Assigned task:
From the line containing "You are a GUI" to the final line of the entries, copy each line exactly. Pictures stay out.
--- Supplied information ---
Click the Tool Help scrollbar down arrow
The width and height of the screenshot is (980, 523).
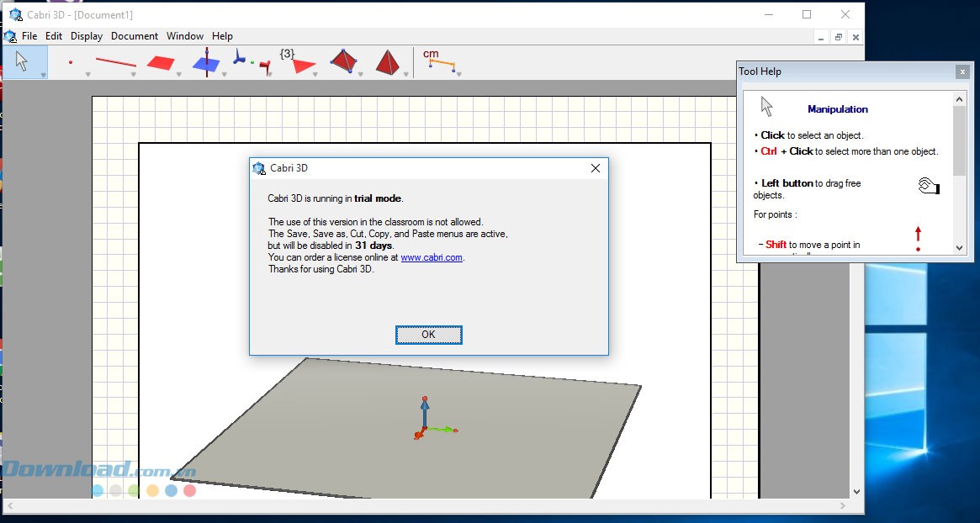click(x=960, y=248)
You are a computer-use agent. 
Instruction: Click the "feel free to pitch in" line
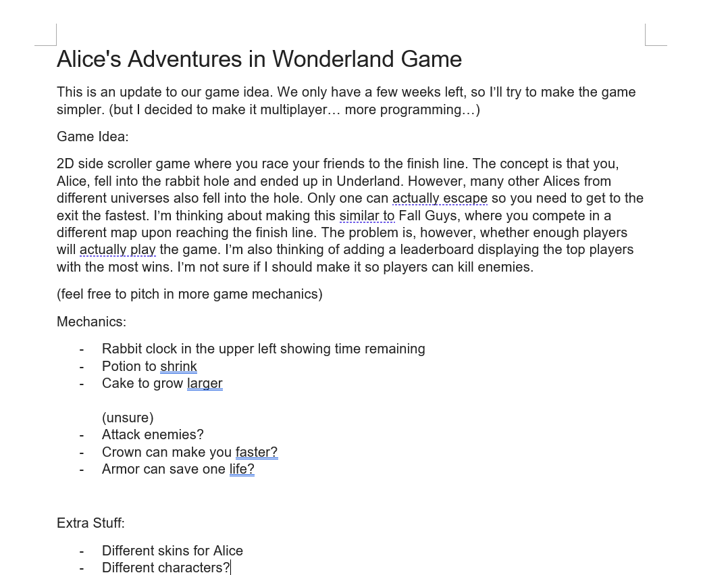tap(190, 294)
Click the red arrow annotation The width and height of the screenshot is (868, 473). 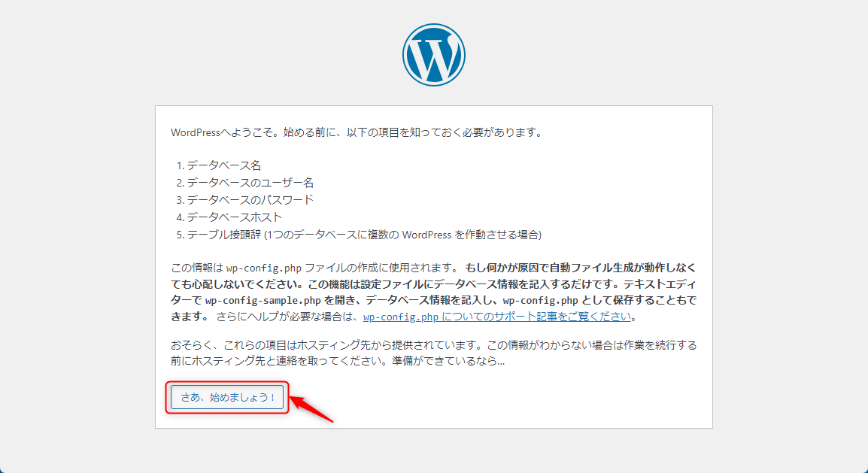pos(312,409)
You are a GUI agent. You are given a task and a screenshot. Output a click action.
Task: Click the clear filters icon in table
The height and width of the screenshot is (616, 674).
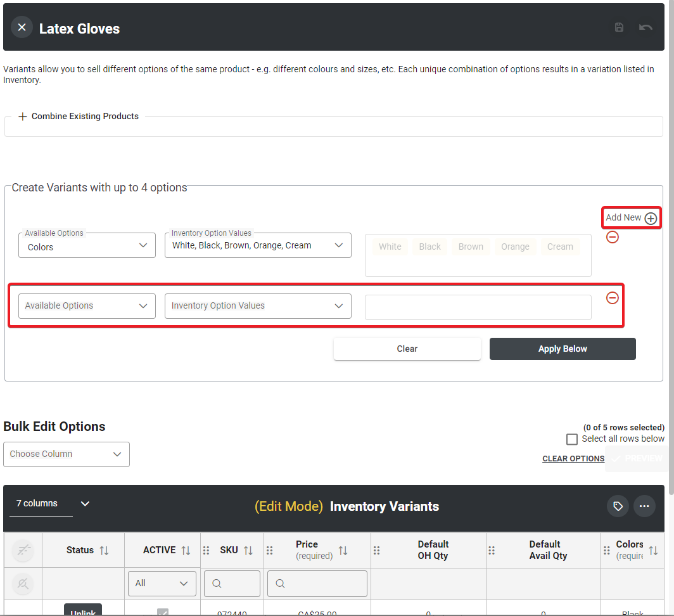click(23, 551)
---
Response for this exercise:
You are a GUI agent. You are given a task and a screenshot. Output a click action.
Task: Click the clear filters icon in table
The height and width of the screenshot is (616, 674).
click(23, 551)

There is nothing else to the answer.